__What the exercise asks__:
Using the records below, return exactly the lines from the one containing "You are a GUI" through the last, and omit pictures.

==*==

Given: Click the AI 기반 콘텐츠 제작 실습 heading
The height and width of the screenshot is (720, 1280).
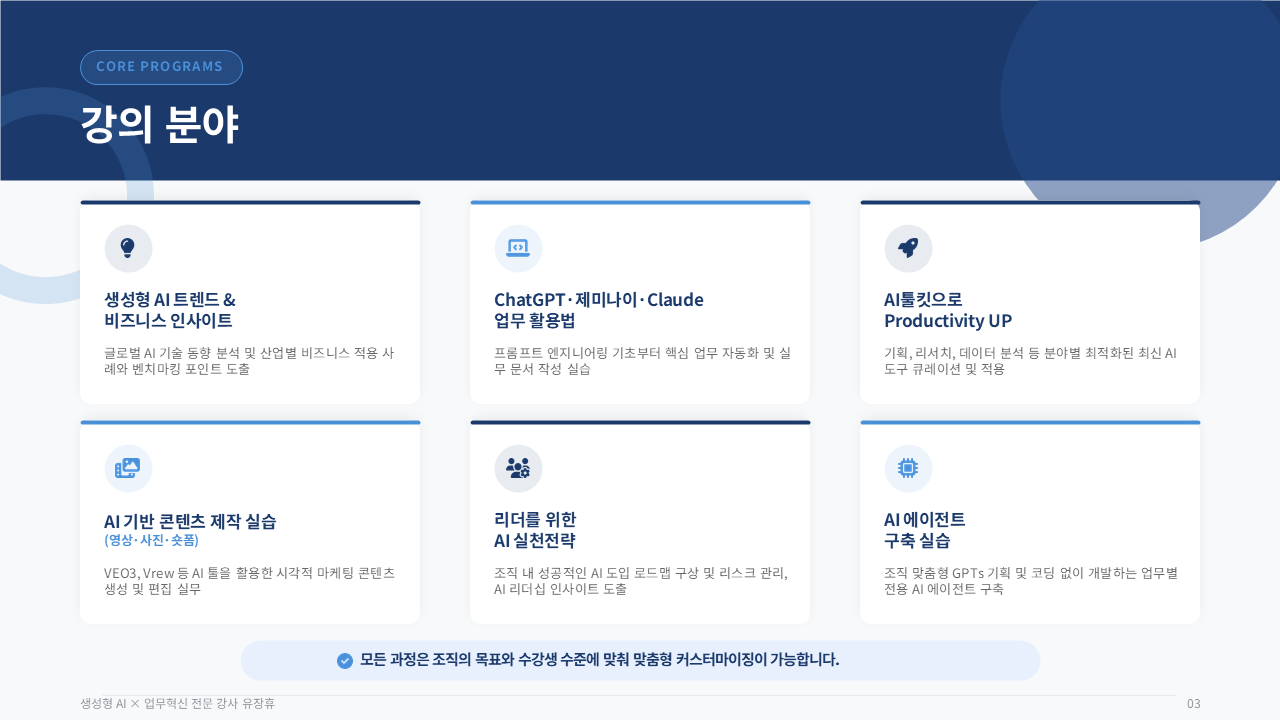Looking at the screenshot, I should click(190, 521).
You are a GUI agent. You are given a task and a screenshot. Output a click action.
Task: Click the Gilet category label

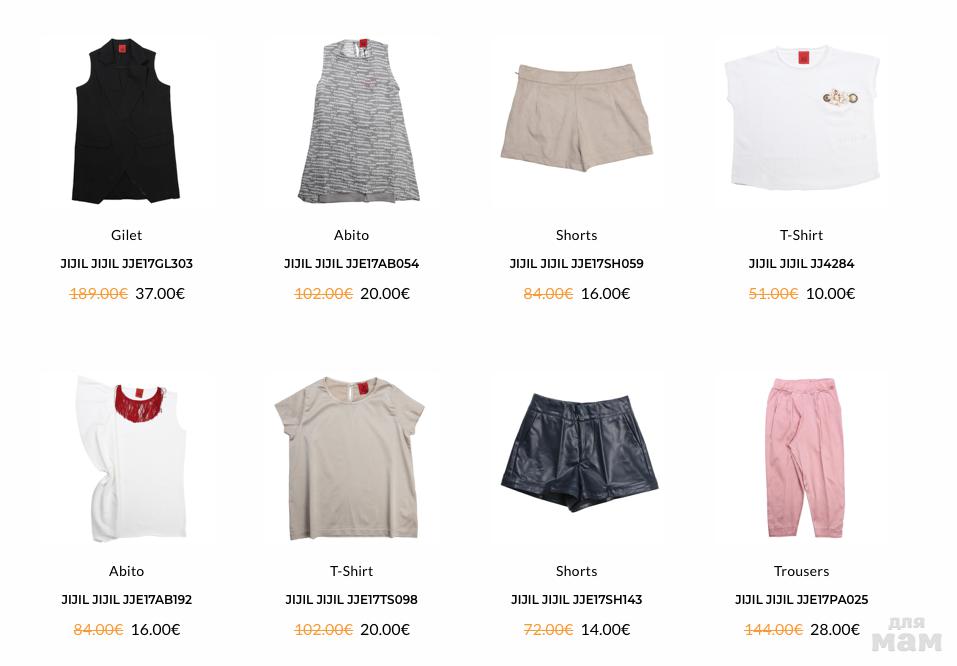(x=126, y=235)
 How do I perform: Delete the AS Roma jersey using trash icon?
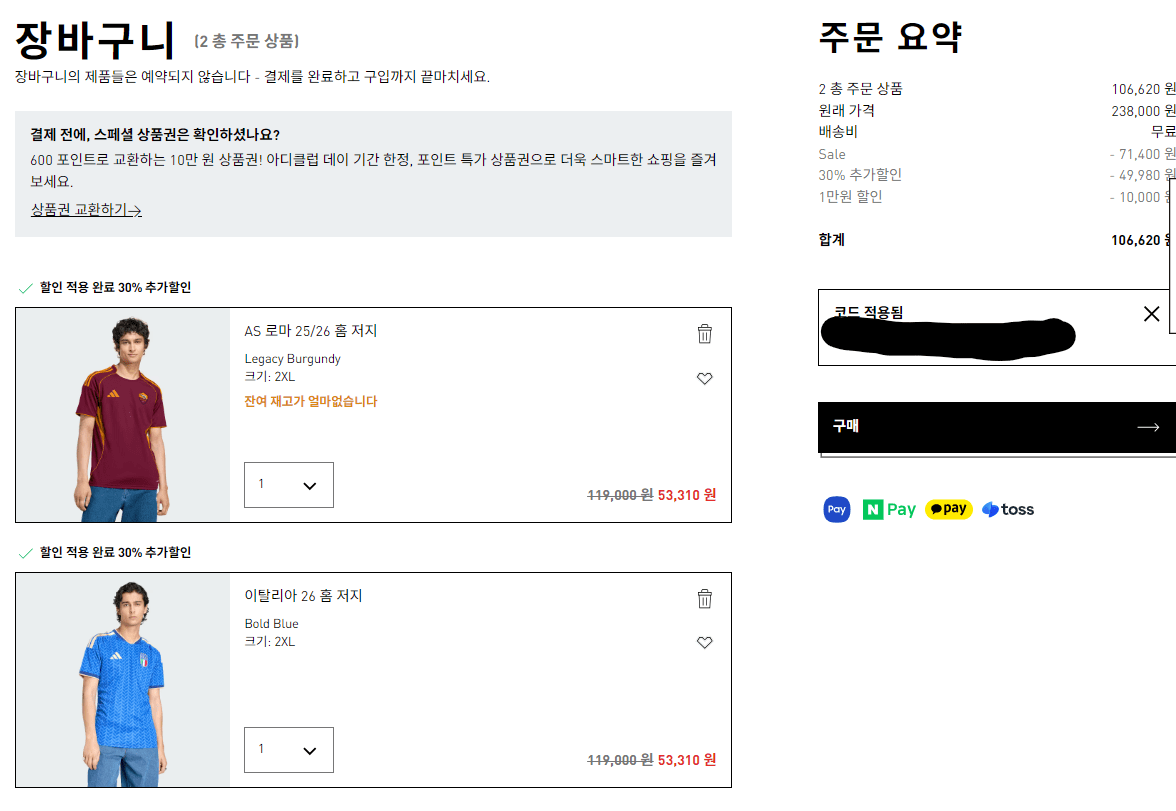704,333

==*==

__Answer to this problem__:
You are a GUI agent. You are given a task and a screenshot. Output a click action.
Task: Click the Gilet category label

(x=126, y=235)
 How do I perform: Delete the AS Roma jersey using trash icon?
704,333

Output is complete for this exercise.